BAGIAN TEKS:
■ ■ ■

Mataram (ANTARA) - Hasil kegiatan dan penciptaan batin manusia terus diwariskan dari generasi ke generasi melalui kepercayaan, kesenian, maupun adat istiadat yang melahirkan peradaban adaptif terhadap perubahan zaman.
Di tengah hiruk-pikuk Pulau Lombok yang gemerlap dengan berbagai destinasi wisata nan memikat, sekelompok orang dengan beragam latar belakang berkumpul di Museum Negeri Nusa Tenggara Barat untuk menuangkan pikiran dan gagasan mereka tentang arah kebudayaan dalam 20 tahun ke depan.
Kepala Museum Negeri Nusa Tenggara Barat Ahmad Nuralam mengatakan negara-negara besar menjadikan kebudayaan sebagai alat infiltrasi atau penjajahan model baru sehingga penguatan budaya lokal menjadi upaya nyata untuk membendung pengaruh budaya asing yang terus berusaha masuk.
Generasi muda saat ini punya minat yang kuat dalam mempelajari berbagai budaya baru. Bila mereka tidak segera dibentengi bisa berdampak serius terhadap pengikisan warisan-warisan budaya lokal dan tradisi yang telah mereka terima sebelumnya.
Penguatan kebudayaan menjadi sangat relevan dalam menghadapi perubahan zaman dengan tantangan yang kini dihadapi di tengah arus globalisasi dan modernisasi yang berlipat ganda.
Pada 2 Agustus 2024, Jumat malam yang dingin efek kemarau kering, berbagai celotehan dan kegelisahan itu menyeruak di serambi depan Museum Negeri Nusa Tenggara Barat, tempat berlangsungnya acara pidato kebudayaan.

■ ■ ■

DATA TERCATAT:
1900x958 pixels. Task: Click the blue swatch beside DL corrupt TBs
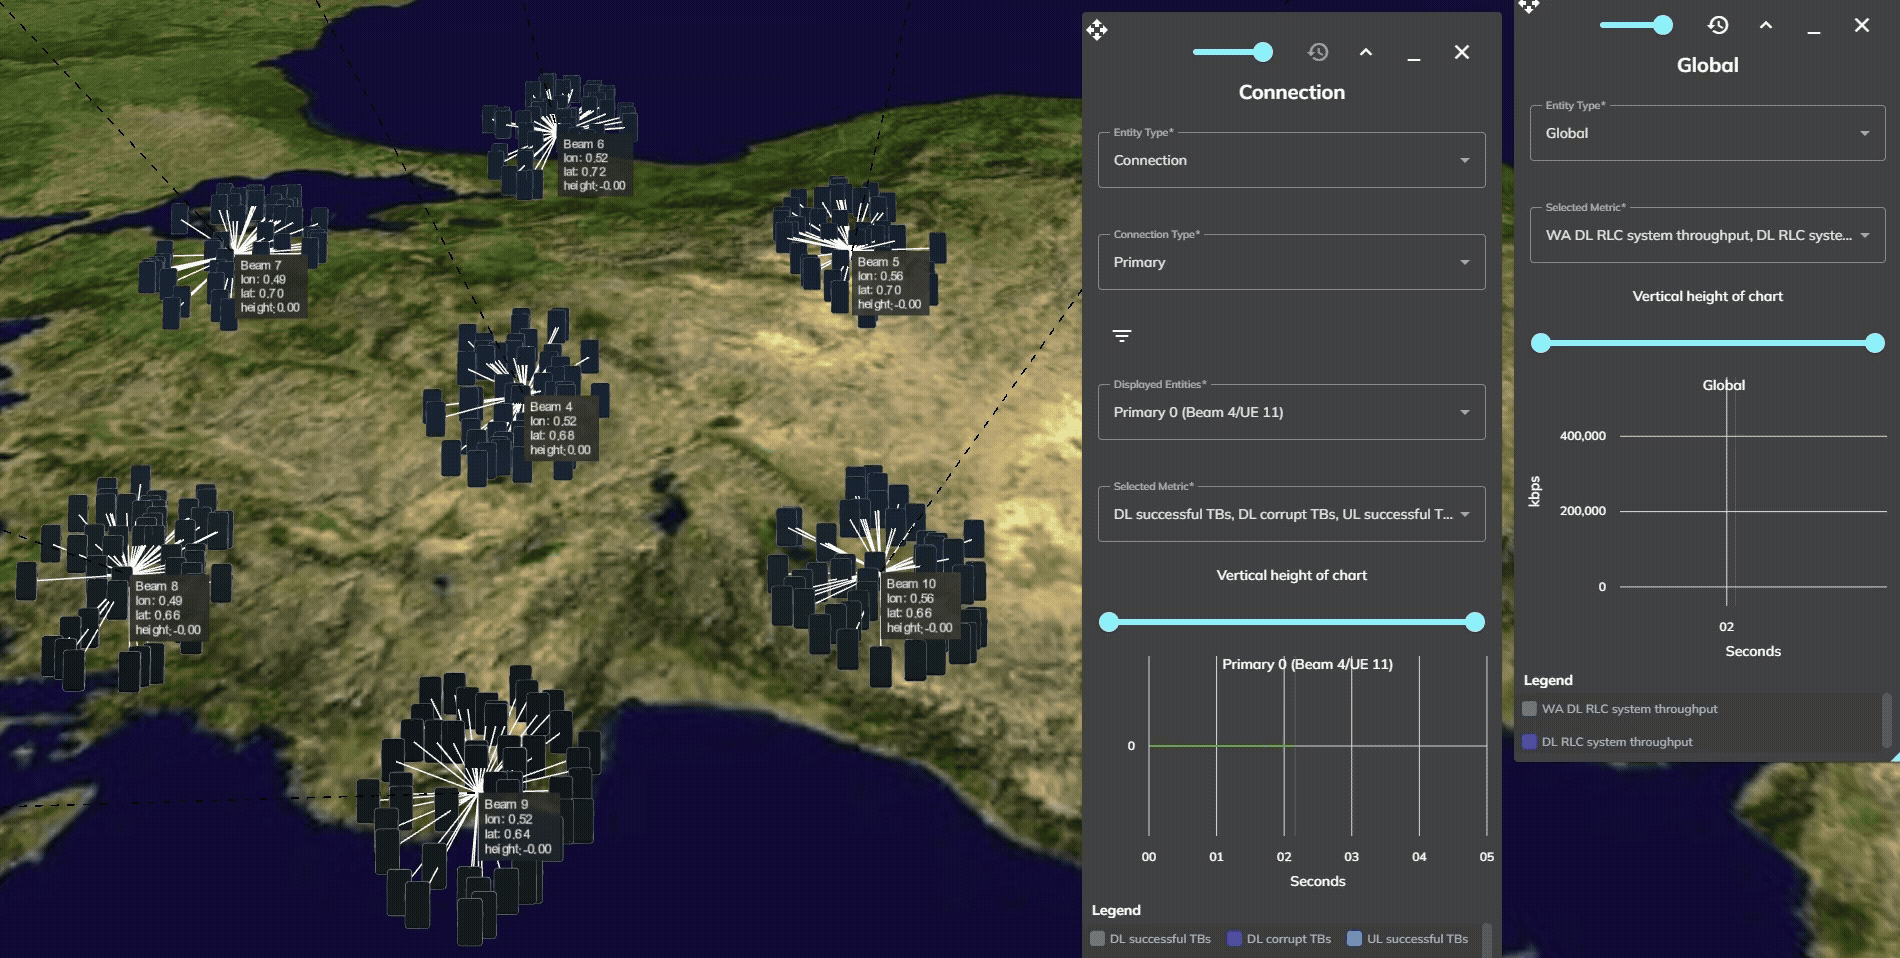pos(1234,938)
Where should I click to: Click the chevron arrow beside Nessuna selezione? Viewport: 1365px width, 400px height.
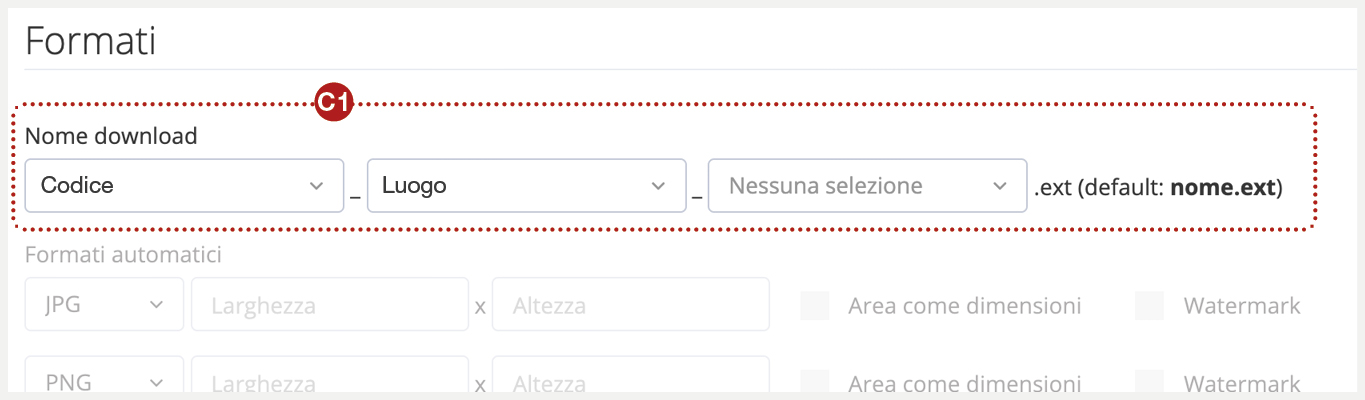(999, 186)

■ ■ ■

KETENTUAN LATIHAN:
**A)** Menurut bagian teks, di mana acara pidato kebudayaan pada 2 Agustus 2024 berlangsung?
**B)** Ulangi secara persis kutipan dari bagian teks di antara "Kepala Museum Negeri" dan "terus berusaha masuk.", termasuk kedua batas tersebut.

PEMBAHASAN JAWABAN:
**A)** Di serambi depan Museum Negeri Nusa Tenggara Barat.

**B)**
Kepala Museum Negeri Nusa Tenggara Barat Ahmad Nuralam mengatakan negara-negara besar menjadikan kebudayaan sebagai alat infiltrasi atau penjajahan model baru sehingga penguatan budaya lokal menjadi upaya nyata untuk membendung pengaruh budaya asing yang terus berusaha masuk.